3.3. Los Austrias del siglo XVI. Política interior y exterior
Durante el siglo XVI, los Austrias mayores gobernaron personalmente un imperio español hegemónico en Europa. Carlos I (1516-1556), hijo de Juana I y Felipe I, heredó extensos territorios europeos, americanos y el título imperial del Sacro Imperio en 1519. Su llegada a España provocó la sublevación de Castilla, conocida como la Revuelta de las Comunidades (1519-1521), y la de las Germanías en Valencia, Murcia y Mallorca, ambas derrotadas por la alianza del rey con la nobleza. Su política exterior fue intervencionista: luchó contra Francia (Pavía, 1525), los príncipes protestantes alemanes (Liga de Esmalcalda, Mühlberg 1547), firmando la Paz de Augsburgo (1555), y combatió a turcos y piratas berberiscos. Su hijo, Felipe II (1556-1598), heredó Castilla, Aragón, territorios italianos, Países Bajos, América, Filipinas y Portugal. Centralizó el gobierno con un sistema polisinodial y fijó la Corte en Madrid. Internamente persiguió a los protestantes, reprimió la Revuelta de las Alpujarras (1568-1571) y la de Aragón. En política exterior, incorporó Portugal, enfrentó la rebelión de los Países Bajos dando inicio a la Guerra de los Ochenta Años, combatió a los turcos (Lepanto, 1571) y mantuvo conflicto con Inglaterra, incluyendo la derrota de la Armada Invencible en 1588.
3.4. Los Austrias del siglo XVII. Política interior y exterior
El siglo XVII español fue una etapa de crisis y pérdida de hegemonía bajo los Austrias menores, que delegaron el poder en validos.
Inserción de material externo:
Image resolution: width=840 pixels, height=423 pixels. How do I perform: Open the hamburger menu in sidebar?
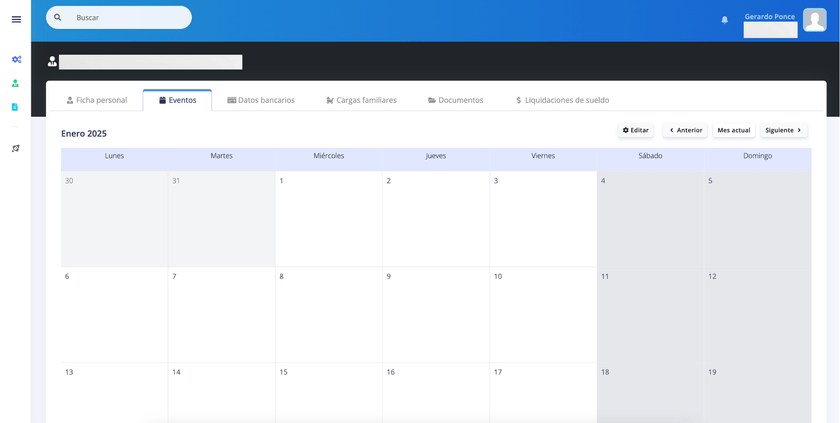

Con Felipe III, gobernaron los duques de Lerma y Uceda, y se produjo la expulsión de los moriscos (1609), además de una política exterior pacifista con la Tregua de los Doce Años. Con Felipe IV, España volvió a los conflictos europeos, participando en la Guerra de los Treinta Años, que culminó en la Paz de Westfalia, con la independencia de las Provincias Unidas. La Paz de los Pirineos (1659) supuso pérdidas territoriales frente a Francia. El valido Olivares impulsó la Unión de Armas, generando tensiones que desembocaron en la crisis de 1640, con las rebeliones de Cataluña, Portugal y Andalucía. Portugal logró su independencia en 1668. Carlos II, último Austria, heredó la crisis y su débil gobierno acentuó el declive. Al morir sin descendencia en 1700, se inició la Guerra de Sucesión Española, que daría paso a la dinastía borbónica.